Thank you sir. I got it now. I appreciate if you could answer to my other question in your other video.
ua-cam.com/video/gjdZBQ_YoSU/v-deo.html
I dont get it, I thought only people could be taxed, not assets
I don't understand the future tax deduction term. Anything that is recovered from asset is an income. I thought income is taxable , why tax deduction?
Hi Adam.. the cost of the asset will be claimed as a deduction over time by means of wear and tear deductions (capital allowances). The tax base is the deductions that can be claimed in the future. The income we earn from the asset is totally separate from the tax base of the asset .
@@TabaldiEducation another example besides capital allowance? I understand about the capital allowance. What about receivable? Whats to deduct?
@@MrAlifadam The tax base of trade receivables is equal to the carrying amount because the future economic benefits are not taxable (revenue has already been taxed).
@@TabaldiEducation thank you!
thanks a lot for your contribution :) i find it extremely useful !
What if yhe wear and tear allowance is 0%
Hi Sean, regardless of the wear and tear allowance, the principle will stay the same. Do you have an example where the W%T is zero?
@@TabaldiEducation hi, yes they said a new admin building was purchased for R2 000 000 , depreciated at 2% p.a . Residual value = R150 000 , and by wear and tear allowance = 0% , we were suppsed to find the carrying amount and the tax base so the 0% confused me
@@seanmusona9408 Ah, I see. In that case, the tax base will be equal to the purchase price.
@@TabaldiEducation ok, thank you for your response
If the tax base of debtors is more than its carrying value, what will be deferred tax consequences? and why?
Hi Haider,
What would be the reason for this? One I can think of is because of the provision for bad debts applied by the company is different from the provision for bad debts allowed by the tax authority in which case a higher carrying value of a provision would result in a deferred tax asset.
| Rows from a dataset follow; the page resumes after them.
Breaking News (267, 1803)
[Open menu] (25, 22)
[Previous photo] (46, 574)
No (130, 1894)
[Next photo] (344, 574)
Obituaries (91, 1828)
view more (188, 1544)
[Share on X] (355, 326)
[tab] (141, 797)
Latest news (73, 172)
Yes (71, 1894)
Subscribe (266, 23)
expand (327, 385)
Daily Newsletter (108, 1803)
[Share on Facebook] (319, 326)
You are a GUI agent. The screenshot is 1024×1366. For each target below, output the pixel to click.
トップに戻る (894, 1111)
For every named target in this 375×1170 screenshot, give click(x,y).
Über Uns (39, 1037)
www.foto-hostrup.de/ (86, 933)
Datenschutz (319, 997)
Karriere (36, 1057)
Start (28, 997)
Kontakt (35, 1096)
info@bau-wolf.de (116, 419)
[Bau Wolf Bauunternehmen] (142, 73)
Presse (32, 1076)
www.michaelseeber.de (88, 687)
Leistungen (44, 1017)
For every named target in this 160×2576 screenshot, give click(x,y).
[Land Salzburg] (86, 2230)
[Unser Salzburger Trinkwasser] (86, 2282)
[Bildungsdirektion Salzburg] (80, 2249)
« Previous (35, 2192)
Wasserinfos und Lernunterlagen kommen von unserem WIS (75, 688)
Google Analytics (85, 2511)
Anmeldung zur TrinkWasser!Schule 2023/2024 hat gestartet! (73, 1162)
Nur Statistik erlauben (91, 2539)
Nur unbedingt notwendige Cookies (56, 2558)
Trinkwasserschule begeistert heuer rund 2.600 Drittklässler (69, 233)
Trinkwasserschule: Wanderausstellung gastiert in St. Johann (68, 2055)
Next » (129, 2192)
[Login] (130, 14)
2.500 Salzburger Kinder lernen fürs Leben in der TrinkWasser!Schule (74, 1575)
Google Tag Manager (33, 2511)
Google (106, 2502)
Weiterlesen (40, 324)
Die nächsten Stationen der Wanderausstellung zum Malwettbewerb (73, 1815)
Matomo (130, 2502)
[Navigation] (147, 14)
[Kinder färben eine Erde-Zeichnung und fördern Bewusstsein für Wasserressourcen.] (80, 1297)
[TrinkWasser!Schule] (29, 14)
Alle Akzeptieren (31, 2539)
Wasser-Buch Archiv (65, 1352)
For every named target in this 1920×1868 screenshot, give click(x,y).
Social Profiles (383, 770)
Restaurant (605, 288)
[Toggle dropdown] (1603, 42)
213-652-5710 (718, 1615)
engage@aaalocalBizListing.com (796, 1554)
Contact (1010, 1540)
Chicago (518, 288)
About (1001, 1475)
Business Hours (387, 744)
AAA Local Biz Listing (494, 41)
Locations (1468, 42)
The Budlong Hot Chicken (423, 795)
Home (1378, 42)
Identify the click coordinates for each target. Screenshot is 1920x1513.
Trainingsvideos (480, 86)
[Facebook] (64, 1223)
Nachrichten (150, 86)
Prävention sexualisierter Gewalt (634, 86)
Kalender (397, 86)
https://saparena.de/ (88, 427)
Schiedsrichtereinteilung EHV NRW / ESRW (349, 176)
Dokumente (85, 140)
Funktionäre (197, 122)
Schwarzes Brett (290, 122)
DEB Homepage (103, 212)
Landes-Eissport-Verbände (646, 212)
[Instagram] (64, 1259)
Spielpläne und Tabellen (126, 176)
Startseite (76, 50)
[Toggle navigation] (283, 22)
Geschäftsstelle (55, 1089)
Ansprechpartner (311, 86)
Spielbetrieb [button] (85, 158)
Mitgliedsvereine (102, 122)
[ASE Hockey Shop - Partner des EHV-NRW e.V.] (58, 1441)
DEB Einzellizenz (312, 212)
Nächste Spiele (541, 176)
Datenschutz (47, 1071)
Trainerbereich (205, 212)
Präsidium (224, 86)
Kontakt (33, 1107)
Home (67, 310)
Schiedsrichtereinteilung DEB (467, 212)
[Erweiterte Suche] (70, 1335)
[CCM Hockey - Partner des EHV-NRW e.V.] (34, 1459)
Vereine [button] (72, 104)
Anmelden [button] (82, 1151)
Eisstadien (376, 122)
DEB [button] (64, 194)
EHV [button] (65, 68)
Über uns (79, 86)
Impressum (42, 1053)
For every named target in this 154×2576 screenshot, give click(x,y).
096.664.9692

Thanks a lot it really helped
Thank you for your comment Maanda Budeli We wish you well with your studies. For more comprehensive support and products view our site at www.tabaldi.org
Very Helpful thank you
thank you!
This saved me!!
Anelisiwe Mdingi I hope it will do the same for me 😫😫😫😫. I have an exam next week and I'm so nervous
bhai tax base kya hota hai
thanks a lot sir God bless u
Thank you Muhammad Waqar - pleased you enjoyed.
The Tabaldi Team
Thanks
what does he mean by tax deductible?
any thoughts guys?
Hi Amjad, what we mean by tax deductible is that an amount will be deductible for your taxable income (tax profit) calculation, that is to say that an "expense" will be deductible when calculating your tax expense.
that's great! thanks for the video - it was extremely useful!
I really found this video useful. Thanks so much!!! Tax is not that difficult after all.